Tedesco explained that Santa Anita was told the Cushion Track would be ready to use upon installation, and that it would be identical to Hollywood Park’s surface, so it wasn’t monitored as well as it should have been.
“There could be a mistake—we got the wrong sand, and that caused the compaction ratio to go way up,” he said. “It also caused the drainage to not work properly because we were always working with the top layer. What was going on down below, we didn’t have any idea until the first rain storm, and then after that, it just kind of went out control.”
After extensive testing, Tedesco realized the track was comprised of an alarming 8.3% silt and clay.
Santa Anita lost several days of racing in January because of the track’s drainage issue, and Pro-Ride Racing Australia representatives installed materials in an effort to repair the surface and get the track through its winter meet. Replacement of the asphalt base is likely the next step in the ongoing effort to remedy the surface.
“We still have a drainage issue on the blacktop area,” Tedesco said. “That probably came from the wax and silt mixing and adhering to the blacktop. We went through a 10-day power washing of the blacktop—we worked 24 hours a day, and we thought we had it remedied, but it just didn’t happen. So now we’re at a point where many decisions have to be made for the Breeders’ Cup.”
In spite of all the issues at Santa Anita, Tedesco still stands behind the surface. “Since we’ve gotten it under control with Pro Ride, it has been really good,” he said, adding that there have been significantly fewer injuries at Santa Anita compared with when it was a dirt track.
Wood said Del Mar’s Polytrack surface had also proven to be “phenomenally safe,” with only two fatalities last year while racing six days a week. He explained how management had done some experiments with adding water to the track, and had discovered the right amount could make the surface tighter and faster.
“We thought it would jeopardize the blacktop layer, but it didn’t,” Wood said. “Water makes the track cooler and significantly tighter.”

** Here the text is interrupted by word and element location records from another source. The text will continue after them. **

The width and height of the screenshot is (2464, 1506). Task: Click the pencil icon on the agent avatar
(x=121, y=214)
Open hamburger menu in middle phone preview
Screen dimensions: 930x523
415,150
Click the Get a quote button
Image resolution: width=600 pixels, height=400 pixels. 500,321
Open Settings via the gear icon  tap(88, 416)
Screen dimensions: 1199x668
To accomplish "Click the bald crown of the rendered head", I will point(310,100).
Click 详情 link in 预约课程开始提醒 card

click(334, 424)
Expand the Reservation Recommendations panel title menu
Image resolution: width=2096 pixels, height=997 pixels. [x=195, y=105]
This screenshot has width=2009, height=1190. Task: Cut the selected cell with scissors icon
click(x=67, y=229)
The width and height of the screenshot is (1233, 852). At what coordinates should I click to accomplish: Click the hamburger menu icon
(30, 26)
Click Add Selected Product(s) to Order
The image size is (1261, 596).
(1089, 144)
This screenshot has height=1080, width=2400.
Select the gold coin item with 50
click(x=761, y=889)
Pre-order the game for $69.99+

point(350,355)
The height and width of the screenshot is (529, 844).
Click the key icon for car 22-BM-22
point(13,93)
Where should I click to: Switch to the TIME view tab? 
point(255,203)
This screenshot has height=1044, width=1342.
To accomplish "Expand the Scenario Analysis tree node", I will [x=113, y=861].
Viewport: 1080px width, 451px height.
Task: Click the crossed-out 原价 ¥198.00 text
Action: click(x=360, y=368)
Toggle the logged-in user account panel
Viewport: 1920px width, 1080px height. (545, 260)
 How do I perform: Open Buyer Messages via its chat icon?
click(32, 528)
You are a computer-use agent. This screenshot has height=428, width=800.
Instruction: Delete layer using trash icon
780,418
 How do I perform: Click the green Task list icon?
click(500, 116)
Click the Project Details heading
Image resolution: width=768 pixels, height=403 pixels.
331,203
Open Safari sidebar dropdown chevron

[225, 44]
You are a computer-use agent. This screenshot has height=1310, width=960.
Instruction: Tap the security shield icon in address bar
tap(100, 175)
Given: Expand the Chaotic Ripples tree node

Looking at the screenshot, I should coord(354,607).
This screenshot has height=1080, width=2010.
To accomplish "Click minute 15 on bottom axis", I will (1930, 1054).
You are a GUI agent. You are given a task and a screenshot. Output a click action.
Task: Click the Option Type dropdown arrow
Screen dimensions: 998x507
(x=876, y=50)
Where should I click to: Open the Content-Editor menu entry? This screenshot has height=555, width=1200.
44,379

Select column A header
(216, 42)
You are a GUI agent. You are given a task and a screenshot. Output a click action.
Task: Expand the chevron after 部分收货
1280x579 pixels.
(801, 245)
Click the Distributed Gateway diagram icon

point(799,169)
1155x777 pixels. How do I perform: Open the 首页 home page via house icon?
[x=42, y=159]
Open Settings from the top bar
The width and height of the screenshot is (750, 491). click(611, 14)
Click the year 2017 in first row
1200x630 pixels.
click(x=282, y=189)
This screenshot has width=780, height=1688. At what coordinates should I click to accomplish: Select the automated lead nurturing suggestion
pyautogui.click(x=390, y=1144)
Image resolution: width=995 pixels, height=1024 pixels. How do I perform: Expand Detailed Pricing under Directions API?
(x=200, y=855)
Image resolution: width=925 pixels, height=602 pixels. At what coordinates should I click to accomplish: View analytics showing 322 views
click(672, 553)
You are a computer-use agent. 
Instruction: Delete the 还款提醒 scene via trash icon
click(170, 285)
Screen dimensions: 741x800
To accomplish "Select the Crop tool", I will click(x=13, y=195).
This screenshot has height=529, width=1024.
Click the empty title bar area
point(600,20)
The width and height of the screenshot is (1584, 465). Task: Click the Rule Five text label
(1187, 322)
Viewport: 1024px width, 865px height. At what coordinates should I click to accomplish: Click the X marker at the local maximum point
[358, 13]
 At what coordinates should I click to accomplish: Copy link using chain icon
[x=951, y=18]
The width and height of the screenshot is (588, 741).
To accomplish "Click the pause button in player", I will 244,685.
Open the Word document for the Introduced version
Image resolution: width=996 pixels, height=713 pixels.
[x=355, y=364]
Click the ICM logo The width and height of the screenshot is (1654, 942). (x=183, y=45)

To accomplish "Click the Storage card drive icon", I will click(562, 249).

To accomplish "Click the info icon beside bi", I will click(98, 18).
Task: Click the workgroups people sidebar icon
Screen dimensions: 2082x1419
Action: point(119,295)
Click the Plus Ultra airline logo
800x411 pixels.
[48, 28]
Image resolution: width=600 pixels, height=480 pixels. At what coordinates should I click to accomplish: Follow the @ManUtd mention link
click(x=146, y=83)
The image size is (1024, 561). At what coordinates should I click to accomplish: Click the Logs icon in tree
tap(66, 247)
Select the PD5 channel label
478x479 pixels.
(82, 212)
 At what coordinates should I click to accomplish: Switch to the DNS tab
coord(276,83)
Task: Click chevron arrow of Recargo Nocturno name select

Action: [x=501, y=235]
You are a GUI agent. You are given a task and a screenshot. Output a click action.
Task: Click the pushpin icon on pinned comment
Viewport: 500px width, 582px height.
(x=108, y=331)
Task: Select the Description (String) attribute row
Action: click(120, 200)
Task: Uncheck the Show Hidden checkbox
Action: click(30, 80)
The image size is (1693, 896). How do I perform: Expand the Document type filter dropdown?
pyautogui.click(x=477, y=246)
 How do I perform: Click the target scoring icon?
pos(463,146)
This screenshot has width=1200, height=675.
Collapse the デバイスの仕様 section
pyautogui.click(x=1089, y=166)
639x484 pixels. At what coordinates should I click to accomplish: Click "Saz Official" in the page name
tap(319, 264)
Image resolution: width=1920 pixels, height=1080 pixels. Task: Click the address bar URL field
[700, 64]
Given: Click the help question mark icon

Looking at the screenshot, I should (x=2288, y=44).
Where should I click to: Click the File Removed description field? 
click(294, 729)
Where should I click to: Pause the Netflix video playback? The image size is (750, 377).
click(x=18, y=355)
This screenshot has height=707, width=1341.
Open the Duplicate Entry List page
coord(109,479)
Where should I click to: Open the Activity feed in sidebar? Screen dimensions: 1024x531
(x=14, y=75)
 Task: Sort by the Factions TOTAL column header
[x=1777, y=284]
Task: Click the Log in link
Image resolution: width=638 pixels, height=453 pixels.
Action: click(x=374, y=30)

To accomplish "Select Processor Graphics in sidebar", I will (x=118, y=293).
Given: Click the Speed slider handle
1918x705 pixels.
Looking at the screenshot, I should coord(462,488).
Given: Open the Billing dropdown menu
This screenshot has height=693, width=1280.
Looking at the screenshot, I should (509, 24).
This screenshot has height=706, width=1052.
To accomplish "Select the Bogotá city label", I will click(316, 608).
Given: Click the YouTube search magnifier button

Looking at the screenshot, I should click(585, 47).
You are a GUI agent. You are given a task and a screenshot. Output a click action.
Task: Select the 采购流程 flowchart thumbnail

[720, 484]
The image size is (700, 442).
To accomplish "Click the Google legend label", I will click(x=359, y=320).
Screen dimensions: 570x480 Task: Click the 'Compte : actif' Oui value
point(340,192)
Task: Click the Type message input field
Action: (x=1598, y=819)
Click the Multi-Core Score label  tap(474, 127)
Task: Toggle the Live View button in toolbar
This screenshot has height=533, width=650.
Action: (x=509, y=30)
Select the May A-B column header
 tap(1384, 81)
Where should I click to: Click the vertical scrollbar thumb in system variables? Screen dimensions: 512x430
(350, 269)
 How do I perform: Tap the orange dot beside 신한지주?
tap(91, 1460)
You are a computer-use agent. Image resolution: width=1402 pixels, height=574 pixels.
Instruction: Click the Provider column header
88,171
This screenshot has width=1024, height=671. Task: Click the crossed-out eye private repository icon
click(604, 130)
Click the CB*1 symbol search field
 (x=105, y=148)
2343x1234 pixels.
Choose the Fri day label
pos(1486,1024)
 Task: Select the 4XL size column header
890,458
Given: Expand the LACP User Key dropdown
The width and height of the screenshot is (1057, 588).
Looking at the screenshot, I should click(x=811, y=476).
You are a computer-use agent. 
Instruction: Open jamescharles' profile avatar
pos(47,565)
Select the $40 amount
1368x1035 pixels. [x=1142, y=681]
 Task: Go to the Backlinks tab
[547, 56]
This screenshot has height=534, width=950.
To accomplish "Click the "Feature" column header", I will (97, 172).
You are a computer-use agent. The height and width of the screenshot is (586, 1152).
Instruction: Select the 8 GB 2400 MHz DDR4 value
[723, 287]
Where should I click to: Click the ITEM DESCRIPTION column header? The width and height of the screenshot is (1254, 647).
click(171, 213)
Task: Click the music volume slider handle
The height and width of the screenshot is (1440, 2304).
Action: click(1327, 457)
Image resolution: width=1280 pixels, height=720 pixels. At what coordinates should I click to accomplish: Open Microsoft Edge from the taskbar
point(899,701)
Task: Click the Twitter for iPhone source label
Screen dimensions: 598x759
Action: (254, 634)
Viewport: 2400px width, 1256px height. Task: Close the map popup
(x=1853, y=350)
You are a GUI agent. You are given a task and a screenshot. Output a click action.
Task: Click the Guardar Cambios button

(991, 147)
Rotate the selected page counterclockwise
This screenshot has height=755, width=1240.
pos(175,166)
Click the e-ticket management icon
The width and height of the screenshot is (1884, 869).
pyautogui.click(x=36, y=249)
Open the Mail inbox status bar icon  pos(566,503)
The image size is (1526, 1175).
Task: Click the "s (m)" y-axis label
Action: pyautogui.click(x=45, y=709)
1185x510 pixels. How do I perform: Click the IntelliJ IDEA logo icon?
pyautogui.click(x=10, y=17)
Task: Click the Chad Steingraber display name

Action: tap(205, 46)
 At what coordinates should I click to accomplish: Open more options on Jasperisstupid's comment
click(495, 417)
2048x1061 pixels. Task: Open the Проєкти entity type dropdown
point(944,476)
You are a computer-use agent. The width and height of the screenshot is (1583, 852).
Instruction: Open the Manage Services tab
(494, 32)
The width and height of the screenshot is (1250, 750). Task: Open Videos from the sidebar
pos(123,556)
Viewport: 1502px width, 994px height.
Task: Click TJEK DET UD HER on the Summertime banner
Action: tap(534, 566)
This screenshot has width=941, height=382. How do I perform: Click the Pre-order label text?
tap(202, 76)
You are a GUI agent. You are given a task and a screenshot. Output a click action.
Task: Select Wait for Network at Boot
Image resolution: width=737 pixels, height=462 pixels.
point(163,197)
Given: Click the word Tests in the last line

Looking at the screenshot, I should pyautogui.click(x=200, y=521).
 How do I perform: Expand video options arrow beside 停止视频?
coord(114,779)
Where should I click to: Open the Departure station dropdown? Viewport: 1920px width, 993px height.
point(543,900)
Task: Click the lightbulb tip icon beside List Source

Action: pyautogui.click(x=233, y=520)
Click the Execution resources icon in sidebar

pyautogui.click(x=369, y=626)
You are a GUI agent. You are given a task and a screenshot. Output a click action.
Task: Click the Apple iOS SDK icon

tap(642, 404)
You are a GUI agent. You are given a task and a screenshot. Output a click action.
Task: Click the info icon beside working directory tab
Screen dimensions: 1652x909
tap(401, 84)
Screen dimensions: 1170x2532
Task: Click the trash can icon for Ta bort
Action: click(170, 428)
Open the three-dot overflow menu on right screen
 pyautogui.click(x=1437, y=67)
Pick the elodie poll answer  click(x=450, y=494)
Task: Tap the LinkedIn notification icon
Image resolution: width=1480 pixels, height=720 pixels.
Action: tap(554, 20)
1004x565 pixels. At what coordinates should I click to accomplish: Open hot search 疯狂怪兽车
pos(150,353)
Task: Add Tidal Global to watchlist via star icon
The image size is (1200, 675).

Wood believes synthetic surfaces require significantly more maintenance than dirt because track superintendents are still learning about the surface. But he commended Keeneland officials for showing Del Mar how to take care of Polytrack.
Chapman said the first year Turfway installed Polytrack, the track only had two fatalities. And while the numbers have risen the last two years, he attributes that to the harsh racing conditions in the winter.
“For us, (Polytrack) was a no-brainer—we have way less fatalities (than before),” Chapman said. “In the long run, it also saved us a ton of money."
Dickinson, whose Tapeta surface is used at Golden Gate Fields and Presque Isle Downs & Casino, as well as five training centers worldwide, said he sees four problems with synthetic surfaces: "They can’t completely eliminate injuries; they require really good track superintendants; they can’t handle an ice storm, which means missed days of racing; and they won’t eliminate slow horses--trainers can’t blame the track any more for a horse’s performance."
Dickinson said the safest thing a trainer can do is not put toe grabs on horses racing on synthetic surfaces, because they have statistically been proven to have caused more injuries.